Ohio lawmakers seek to pass $250M to fund police, other first-responders
COLUMBUS, Ohio Dec 12, 2021— Ohio lawmakers said Monday they plan to move this week to approve the use of $250 million in federal coronavirus aid to provide grants to police and other first responders.
During a Statehouse press conference with law enforcement officials, lawmakers, and local officials, Gov. Mike DeWine outlined and touted the plan, saying the money would help law enforcement, firefighters, emergency medical services personnel, and other first responders recover from the impact of the coronavirus pandemic, recruit new members, and help police more effectively fight crime.
Gov. Mike DeWine speaks Monday in the Ohio Statehouse atrium about a proposal to use 50 million in federal coronavirus relief money to provide grants to police and other first-responders, as well as fund efforts to improve their wellness.
“This is clearly not the time to defund the police,” said DeWine, a Greene County Republican seeking re-election next year. “This is the time to fund the police and to fund them in new and creative ways that helps them protect us against the violent offenders.”
Under the proposal, the state would dole out $175 million in grants via a competitive process to first-responders across the state. The recipients would have few restrictions in how they spend the money, DeWine said, though it would help them focus on things such as policing high-crime areas and collaboration with other departments across jurisdictions.
Part of that money would also help state and local crime labs and coroners’ offices clear up backlogs that have increased because of the pandemic, DeWine said.
The other $75 million would go toward programs designed to improve the wellness of first-responders, including suicide prevention training. A “good portion” of the money would also go toward recruiting and retaining first responders by providing tuition assistance to students and cadets who can’t afford the cost of basic training.
Some of the funding would also go toward improving community-police relations, which have deteriorated in recent years due to high-profile police-involved shootings. Those police-caused deaths have led many activists to call for “defunding the police, a movement that doesn’t necessarily mean abolishing the police but rather for redirecting money from municipal budgets from policing to social services that address the underlying causes of crime.
The “defund the police” movement has gained little traction in Ohio so far; last year, Cleveland Mayor Frank Jackson called it a “completely unrealistic” approach to solving institutional racism and inequity.
State Rep. Al Cutrona, a Mahoning County Republican, said state legislators anticipate adding the proposed $250 million to House Bill 169, which would provide grants to bars, restaurants, and hotels hurt by the pandemic. Given that this week is expected to be the last week that state lawmakers will convene before the end of the year, Cutrona said, “our anticipation is to get this out as quickly as possible.”

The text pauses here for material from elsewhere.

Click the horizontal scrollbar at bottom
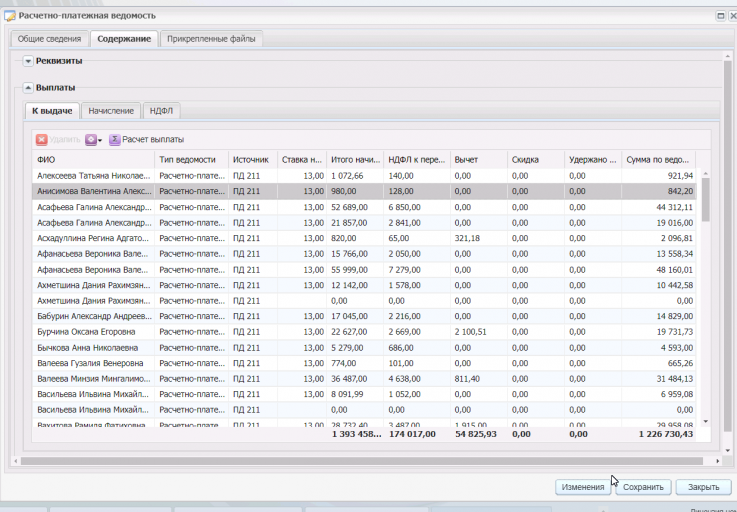This screenshot has width=737, height=512. coord(360,460)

DeWine also said he is working with Attorney General Dave Yost’s office to give law-enforcement agencies in Ohio easier access to ballistics technology used to help identify people involved in gun crimes.

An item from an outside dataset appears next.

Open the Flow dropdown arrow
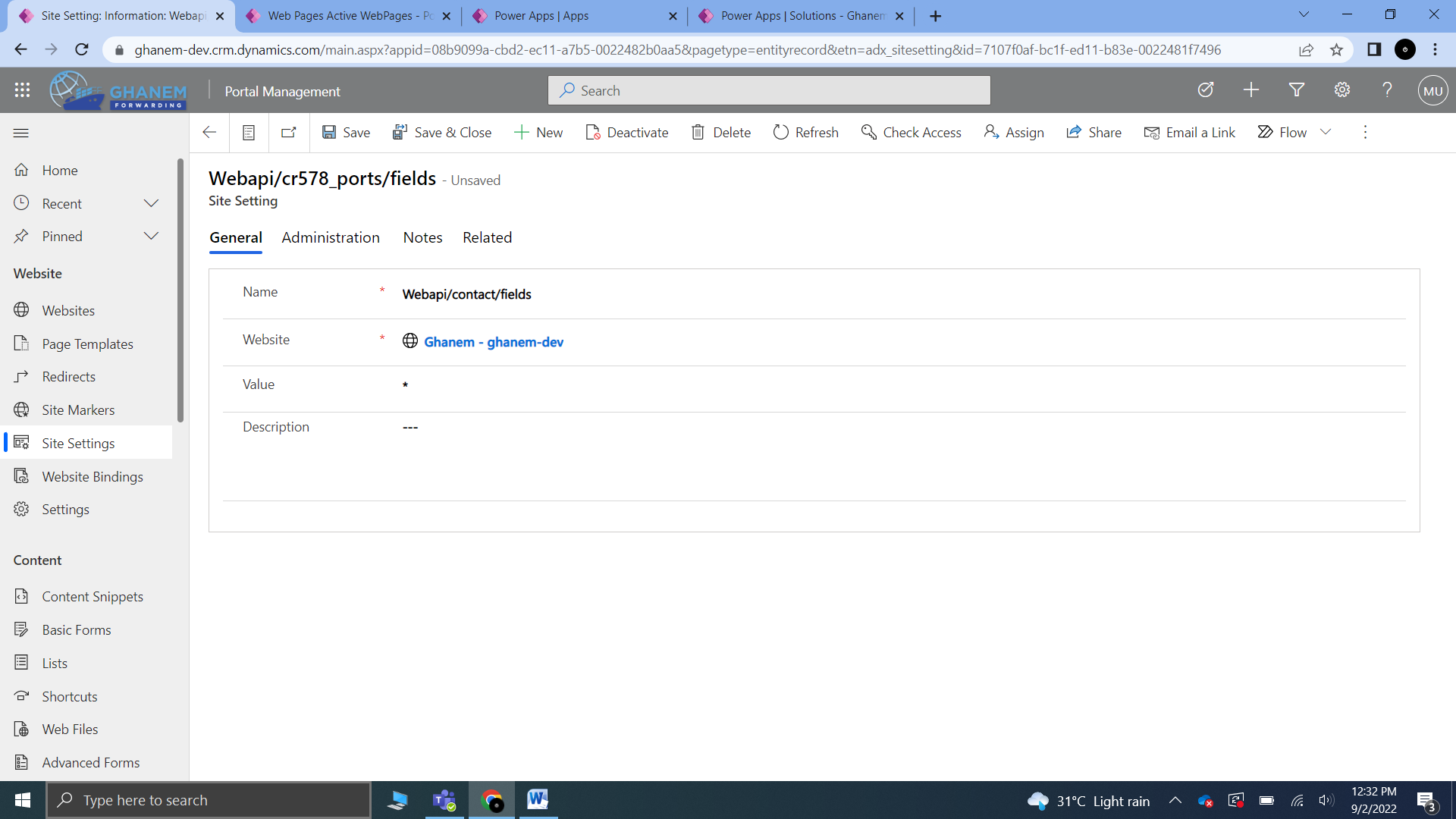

Right now, the governor said, there are guns and bullet casings in evidence rooms across the state that offer a wealth of information — but they haven’t been analyzed, because the process is cumbersome and complex.
Prior to DeWine’s announcement, Dayton Mayor Nan Whaley, who hopes to take over the governor’s office from DeWine next year, outlined a plan to use federal coronavirus relief money to expand programs to weatherize homes and help lower-income residents pay their heating bills.

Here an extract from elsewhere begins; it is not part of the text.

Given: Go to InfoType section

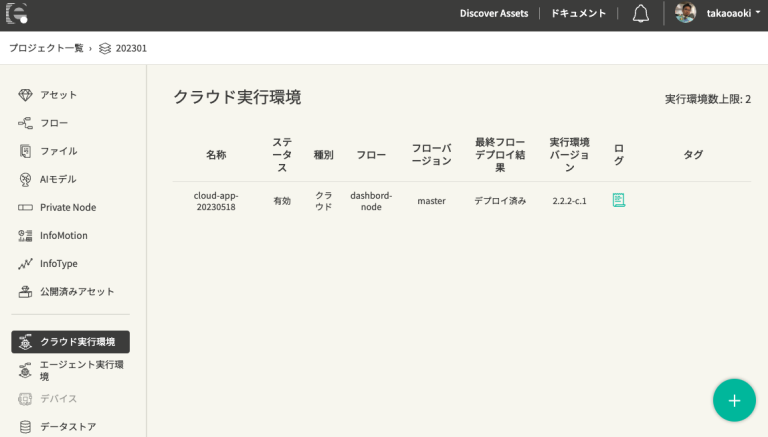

Speaking with reporters near the Statehouse, Whaley also called on DeWine to issue executive orders imposing a moratorium on utility shutoffs during the winter months for poorer Ohioans, fund a helpline for Ohioans facing utility shutoffs, increasing eligibility for a state program helping lower-income residents pay their utility bills, and outlaw price gouging to prevent utilities from charging unreasonably high rates.